The transportation map is a tangled web of spaghetti, competing railways and a myriad of lines. You stare up at the map to determine your fare. You locate your destination, ShimoKitazawa, note the number of yen it costs and deposit it into the ticket vending machine. Everything seems to have a corresponding vending machine.
It’s a patchwork of blurred colours painting past the train window. The train glides so smoothly it feels like you are floating through space. No one talks to each other. Some play games on their mobile phones, others stare blankly but it seems this is not a time for social interaction. The train car is quiet except for the intermittent station stop announcements.
By population—approximately equal to that of Canada or Poland—Tokyo is, by far, the biggest city in the world. By land area, the metro region is only behind New York. This being said, the diversity in towns and neighborhoods comprising such can be vast.
You step off the train and the drizzle has stopped. The temperatures are rising ever slowly as you walk the streets of Shimokitazawa. It has a calm atmosphere to it. It is often billed as super artsy and full of youthful energy, but while the area is nice, it seems more independently upscale than anything else. Most of the restaurants and cafes seem to be the kind of places with branding plans and bank loans rather than just entities where a vacant shack met a willing beatnik.
As a light rain begins to fall again, you find yourself in front of a building with a rundown exterior in relation to the rest. As much as you can read, it seems like some kind of Chinese noodle house, and unlike its neighbors, not much care has been exerted on its “image” and so you find yourself inside.
Two cooks tend to giant pools of hot, bubbling water. You take a seat at a red-topped table in the corner. A tattooed and bearded customer sits at the end of the bar top, slurping from a large bowl. The rest of the interior is empty. There is a passageway, perhaps a staircase in the back corner. Perhaps there is a garden or an upper level.

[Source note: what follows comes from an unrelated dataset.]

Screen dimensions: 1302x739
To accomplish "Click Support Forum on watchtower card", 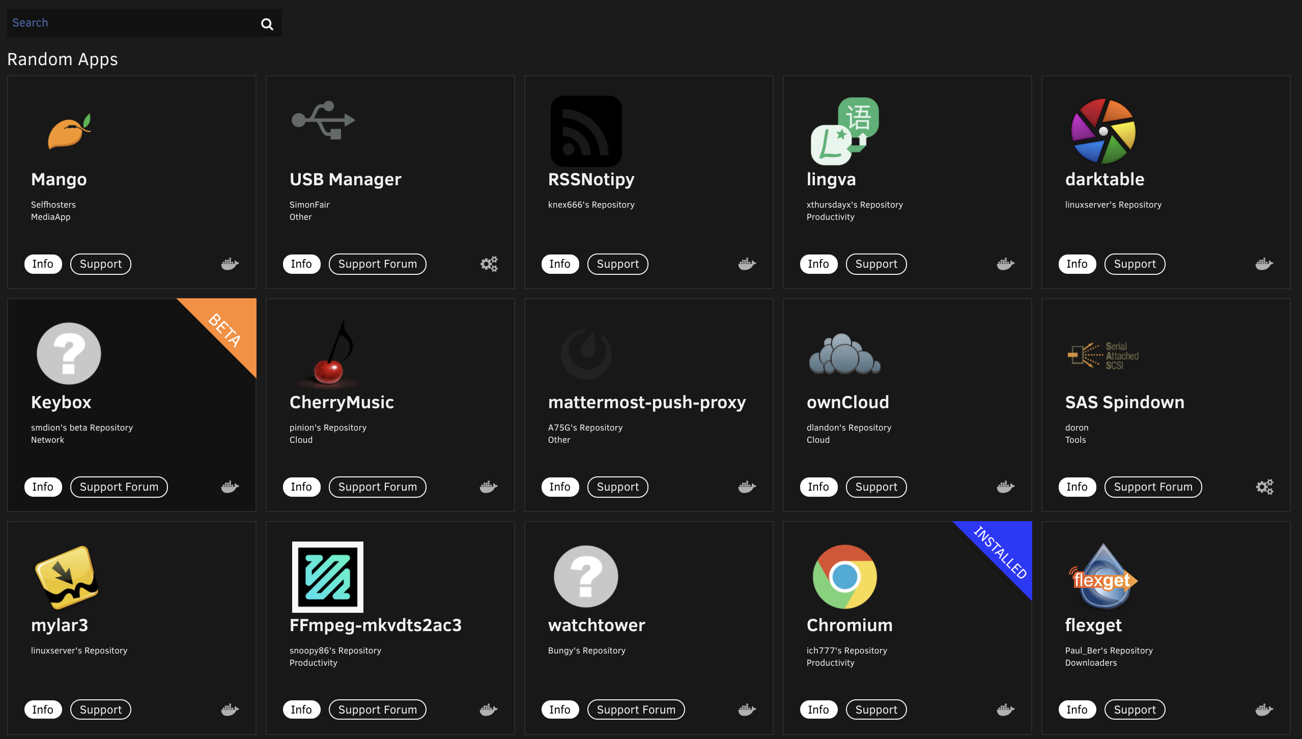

The menu, as you are now conditioned, is completely in Japanese and you translate that which you can and use luck for the rest. Soon thereafter, bowls of piping hot broth with noodles and such are wafting steam into your brow. It is a perfect meal for the weather, and a nice getaway from the Disneyland feel outside.
Down the street there is a storefront window. Donuts are lined up and a little old woman is busy running around in the back. You buy a donut. It isn’t particularly good, but you didn’t really expect it to be. What was good was the interaction with the donut lady, whose warmth spills from her smile as you make your order with a series of hand gestures.
The vintage shops are many but most seem to all be chasing top dollar (or, more accurately yen) on things. Some have ancient American denim for many hundreds of dollars while others hawk used French designer duds with high priced tickets. Other areas you have visited in Tokyo, such as Koenji, have wonderful selection and price but not so here.
In general, the stores are well-designed and independent. They have a nice uniqueness to share with the world but generally seem for the well-heeled independent minded shopper than the starving artist.
The bullet train pulls out of Tokyo Station. Just as smooth as all the other trains, the mass of the city really comes into focus as the millions of buildings all comprising their respective neighborhoods fly by the window. Eventually, the bridges, buildings and people thin out leaving behind wide strips of countryside, flowering with blossoms dotted intermittently with massive electrical infrastructure.
For as many people as there are in Tokyo, it seems to work like the trains, quietly and efficiently.